Cultural Evolution in Parids

Aplin Lab

Mapping the spread of information and emergence of culture

1. How does information spread on social networks?

We are interested how new information spreads on social networks, and how social network structure might affect what information individuals have access to, and the emergent patterning of cultures in populations. We do this work in the wild, with behavioural experiments in our PIT-tagged population of great tits.

In a series of studies, we have shown that once new behaviours are innovated, they can spread rapidly within a single generation to establish as new cultural traits. These traits can then persist over multiple generations of birds, with birds remaining faithful to the cultural variant exhibited in their group.

Further Reading:

Aplin (2017) Understanding the multiple factors governing social learning and the diffusion of innovations. Current Opinions in Behavioral Sciences. 

Aplin et al. (2015) Experimentally induced innovations lead to persistent culture via conformity in a wild birds, Nature.

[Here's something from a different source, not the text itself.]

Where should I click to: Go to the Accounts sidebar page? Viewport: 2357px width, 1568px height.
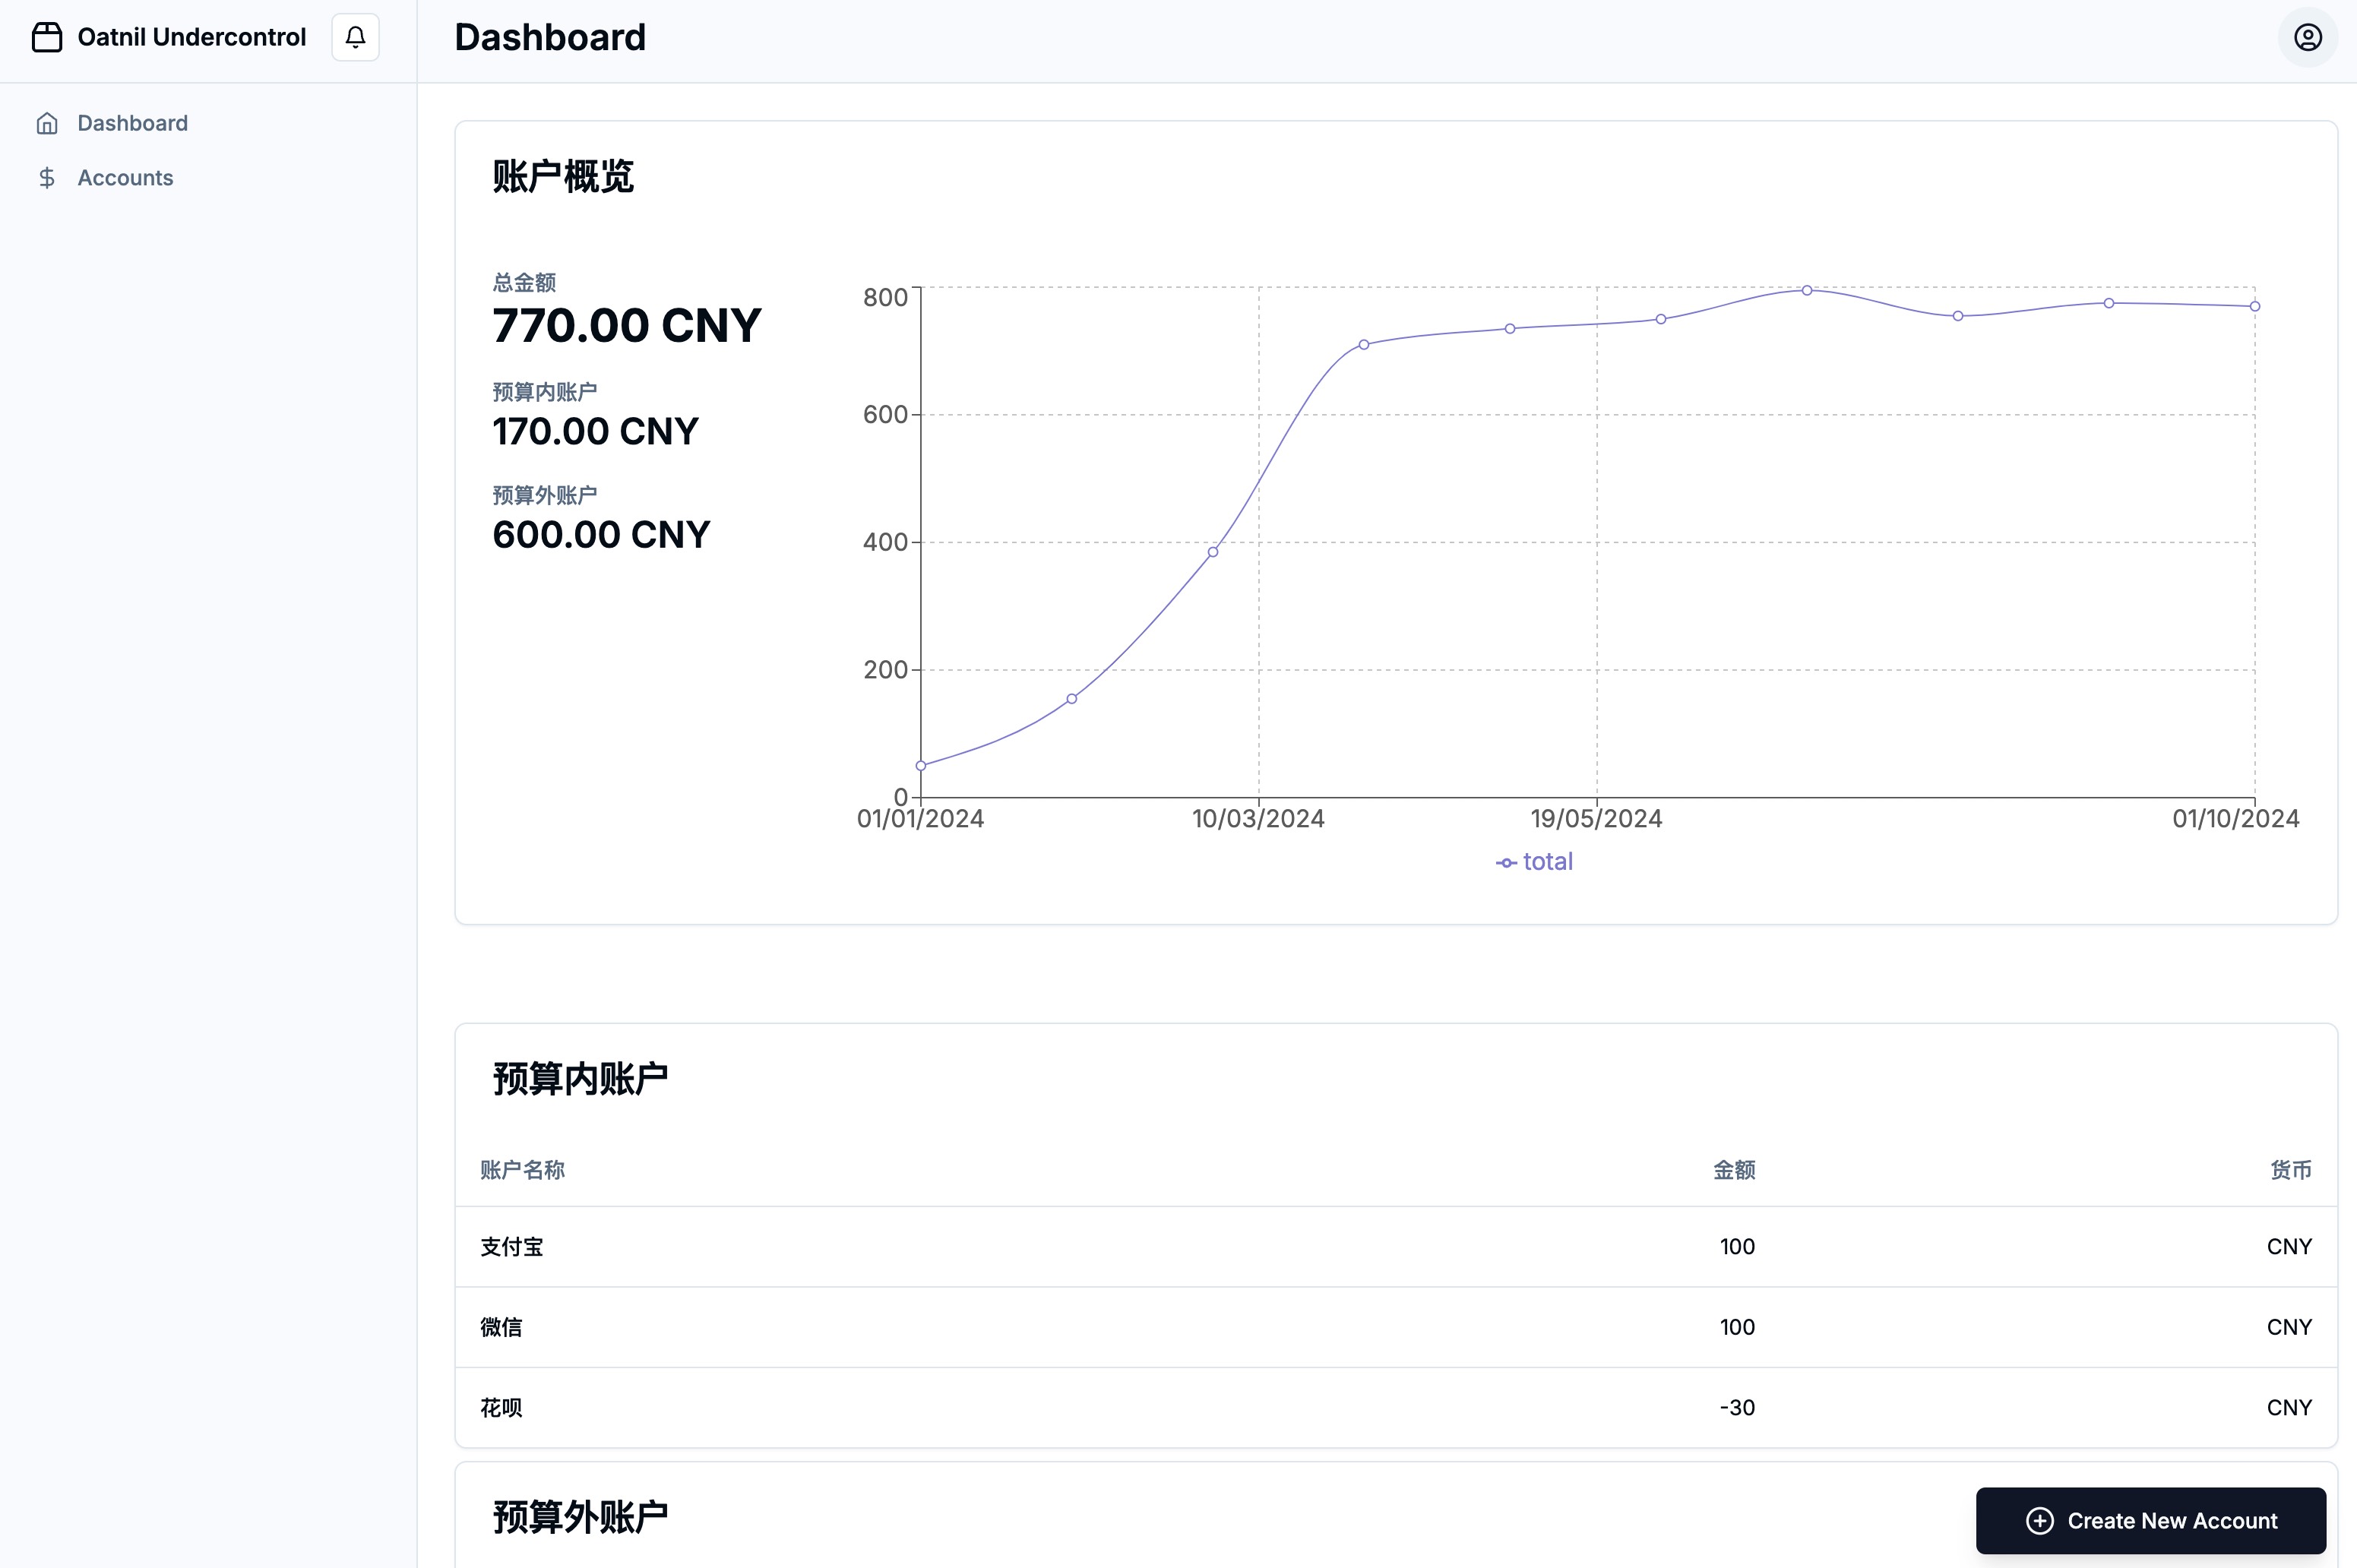click(x=125, y=178)
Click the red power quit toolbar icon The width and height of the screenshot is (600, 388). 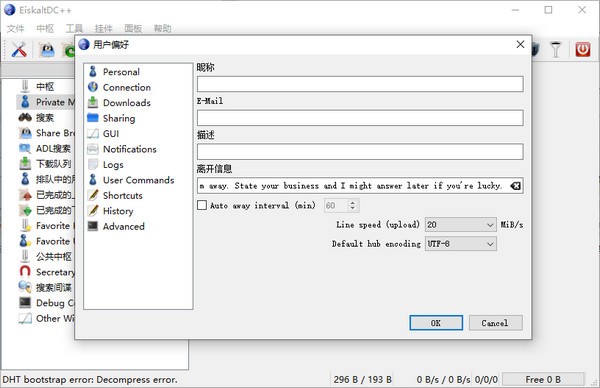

Aplin et al. (2012) Social networks predict patch discovery in a wild population of songbirds. Proceedings of the Royal Society B.

Social network of wild great tits, where red nodes are birds that learned a new cultural trait, and yellow nodes are original innovators.

2. What drives cultural evolution?

In a series of wild experiments, we have shown that tits can faithfully transmit new foraging techniques through social networks to form population-specific traditions that persisted and strengthened over generations. Our work has also begun to reveal that while persistent, these traditions are not static, but exhibit ‘cultural evolution’ in response to drivers such as drift, changing environments, or selection for efficiency. We are currently exploring the links between cultural change, individual heterogeneity, and demography.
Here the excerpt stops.